The ministers of state of Belzebuth's court were:

  1. Adramelec, grand-chancellor, and grand-cross of the order of the Fly.
  2. Astaroth, grand-treasurer.
  3. Nergal, chief of the secret police.
  4. Baal, general-in-chief of the armies, and grand-cross of the order of the Fly.
  5. Leviathan, grand-admiral, and knight of the Fly.

Belzebuth had his ambassadors also, and their different appointments were, perhaps, intended to convey a little satire on the different countries to which they were sent. They were:

  1. To France, Belphegor, an unclean demon, who often appeared in the form of a young woman; he was the demon of discoveries and ingenious inventions, and gave riches.
  2. To England, Mammon, the demon of avarice, and the inventor of mining for metals.
  3. To Turkey, Belial, one of the most vicious of all the demons.
  4. To Russia, Rimmon, who was the chief physician at the court of Belzebuth.
  5. To Spain, Thammuz, who was the inventor of artillery.
  6. To Italy, Hutgin, a familiar demon, who took pleasure in obliging people.
  7. To Switzerland, Martinet, who was especially familiar with magicians, and assisted travellers who had lost their way.

Among other high officers were, Lucifer, who was grand - justiciary and minister of justice; and Alastor, who held the distinguished office of executioner. The officers of the household of the princes were:

  • Verdelet, master of the ceremonies, whose duty it was to convey the witches to the Sabbath;
  • Succor Benoth, chief of the eunuchs, and the demon of jealousy;
  • Chamos, grand-chamberlain, and the demon of flattery—he was knight of the Fly;
  • Melchom, treasurer and payer of the public servants;
  • Nisroch, chief of the kitchen;
  • Behemoth, grand - cupbearer;
  • Dagon, master of the pantry; and ,
  • Mullin, principal valet-de-chambre.

There were also certain ministers or officers of the privy-purse of Belzebuth, such as:

  • Kobal, director of the theatres, who was in this world the patron of comedians;
  • Asmodeus, the superintendent of the gambling-houses;
  • Nybbas, the grand-parodist, and who had also the management of dreams and visions; and,
  • Antichrist, who was the great juggler and necromancer of the shades.

With a court so complicated in its arrangements, and numerous in its officers, we might, perhaps, like to know what was the population of Belzebuth's empire.
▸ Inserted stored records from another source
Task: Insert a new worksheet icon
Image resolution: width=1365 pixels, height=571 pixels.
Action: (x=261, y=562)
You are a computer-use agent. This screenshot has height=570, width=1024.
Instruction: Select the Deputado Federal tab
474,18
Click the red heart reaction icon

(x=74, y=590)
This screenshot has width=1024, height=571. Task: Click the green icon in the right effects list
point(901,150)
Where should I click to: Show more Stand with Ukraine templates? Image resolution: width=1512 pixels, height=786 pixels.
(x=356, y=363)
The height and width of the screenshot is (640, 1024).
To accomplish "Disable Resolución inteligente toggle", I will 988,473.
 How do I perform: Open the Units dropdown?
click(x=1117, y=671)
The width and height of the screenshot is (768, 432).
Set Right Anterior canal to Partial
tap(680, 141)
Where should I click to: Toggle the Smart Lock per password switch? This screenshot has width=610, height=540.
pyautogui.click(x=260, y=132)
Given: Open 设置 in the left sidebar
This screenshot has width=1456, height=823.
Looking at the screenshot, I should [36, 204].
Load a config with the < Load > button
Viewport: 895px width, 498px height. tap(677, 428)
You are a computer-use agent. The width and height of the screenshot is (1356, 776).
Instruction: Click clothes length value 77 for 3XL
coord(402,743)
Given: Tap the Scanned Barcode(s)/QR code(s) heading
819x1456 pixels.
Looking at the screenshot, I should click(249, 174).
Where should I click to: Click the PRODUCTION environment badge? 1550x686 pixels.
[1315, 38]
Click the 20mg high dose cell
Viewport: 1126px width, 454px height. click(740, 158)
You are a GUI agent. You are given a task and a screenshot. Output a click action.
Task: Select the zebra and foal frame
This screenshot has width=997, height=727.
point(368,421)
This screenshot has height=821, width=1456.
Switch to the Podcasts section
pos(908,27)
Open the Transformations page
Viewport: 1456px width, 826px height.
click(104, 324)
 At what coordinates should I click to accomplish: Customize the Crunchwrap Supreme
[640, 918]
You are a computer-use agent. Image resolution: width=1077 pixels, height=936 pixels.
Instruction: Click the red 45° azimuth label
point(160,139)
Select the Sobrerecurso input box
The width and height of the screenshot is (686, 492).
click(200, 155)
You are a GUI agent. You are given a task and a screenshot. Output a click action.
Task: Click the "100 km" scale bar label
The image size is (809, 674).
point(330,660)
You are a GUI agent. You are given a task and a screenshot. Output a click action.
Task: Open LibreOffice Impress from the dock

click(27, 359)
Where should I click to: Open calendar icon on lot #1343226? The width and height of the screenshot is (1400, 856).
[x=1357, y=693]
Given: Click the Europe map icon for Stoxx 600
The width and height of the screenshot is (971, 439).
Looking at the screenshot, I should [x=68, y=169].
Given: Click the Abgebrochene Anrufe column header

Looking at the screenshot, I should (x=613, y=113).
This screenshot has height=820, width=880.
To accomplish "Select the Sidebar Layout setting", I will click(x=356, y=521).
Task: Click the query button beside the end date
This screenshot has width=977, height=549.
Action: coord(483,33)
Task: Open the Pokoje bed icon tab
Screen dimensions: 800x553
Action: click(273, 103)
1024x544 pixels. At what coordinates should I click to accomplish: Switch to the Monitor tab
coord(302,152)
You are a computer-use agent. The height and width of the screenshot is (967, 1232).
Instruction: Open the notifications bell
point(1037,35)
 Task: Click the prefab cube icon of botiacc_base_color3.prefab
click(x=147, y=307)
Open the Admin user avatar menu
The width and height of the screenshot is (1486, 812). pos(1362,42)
Wierus has not left us without full information, for he tells us that there are in hell, 6666 legions of demons, each legion composed of 6666 demons, which, therefore, makes the whole number amount to 44,435,556.

Whoever wishes for further information, need only have recourse to Johannes Wierus, and he may obtain as much as he can possibly desire. It must not be forgotten that these statements were at one time fully believed in by men of education and intellect.